## start Stored data
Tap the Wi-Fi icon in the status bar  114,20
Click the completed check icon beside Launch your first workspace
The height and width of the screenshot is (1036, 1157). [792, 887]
## end Stored data
## start Stored data
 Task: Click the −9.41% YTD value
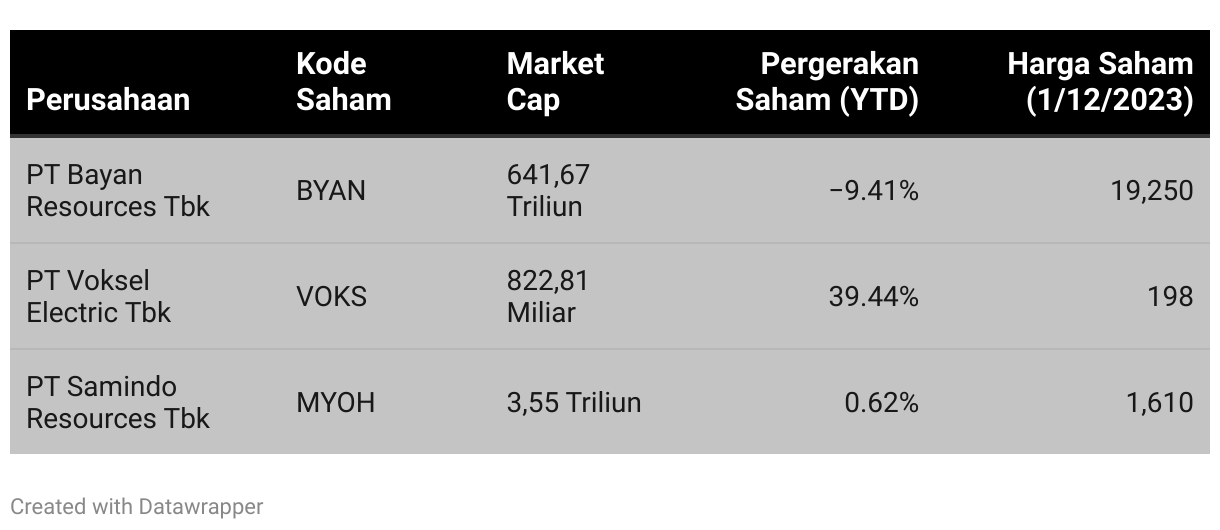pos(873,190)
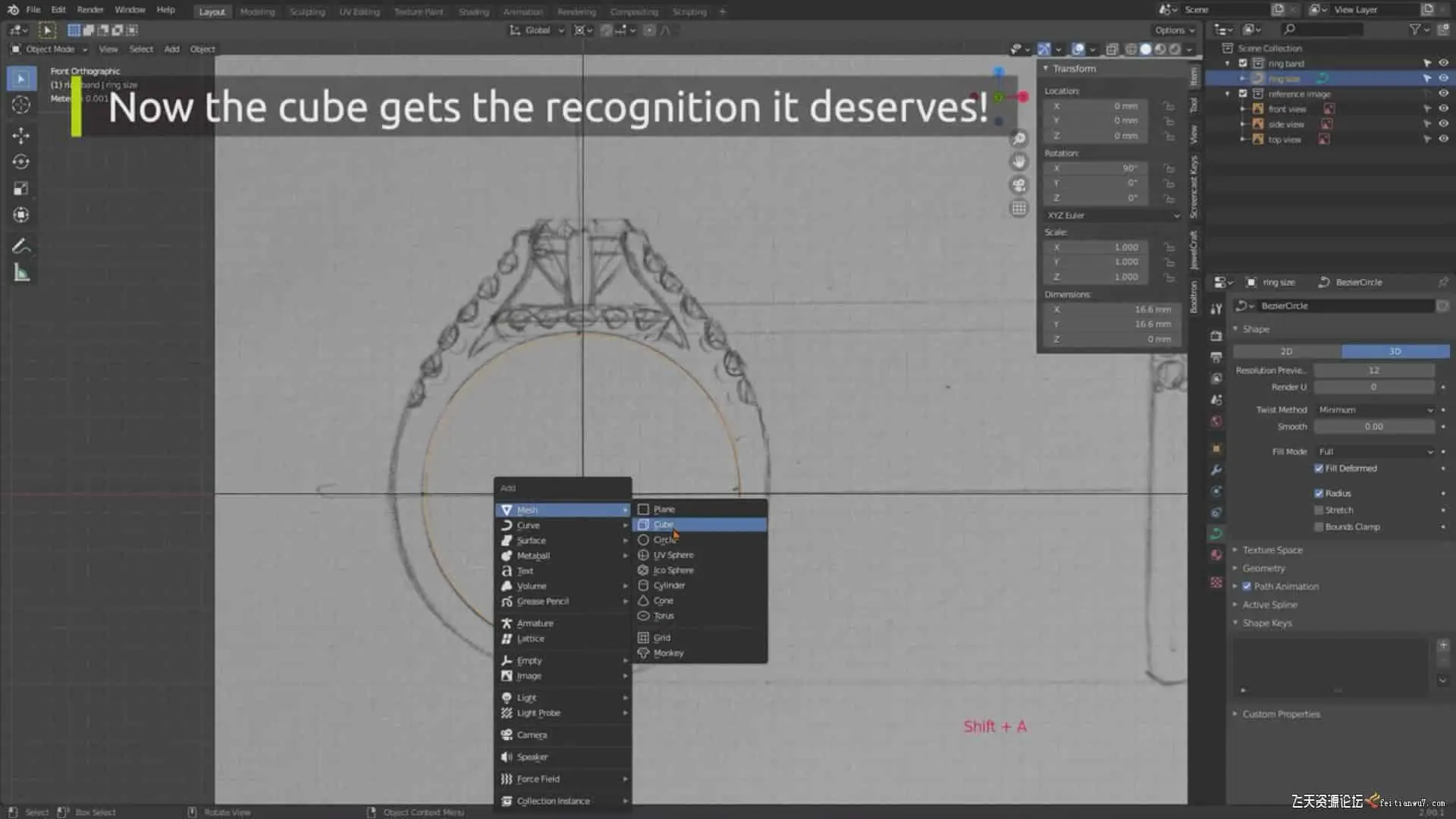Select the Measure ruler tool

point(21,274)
## end Stored data
* Requirement
Gather every row above that contains the word "icon", and copy each of those rows in full.

* Reply
Tap the Wi-Fi icon in the status bar  114,20
Click the completed check icon beside Launch your first workspace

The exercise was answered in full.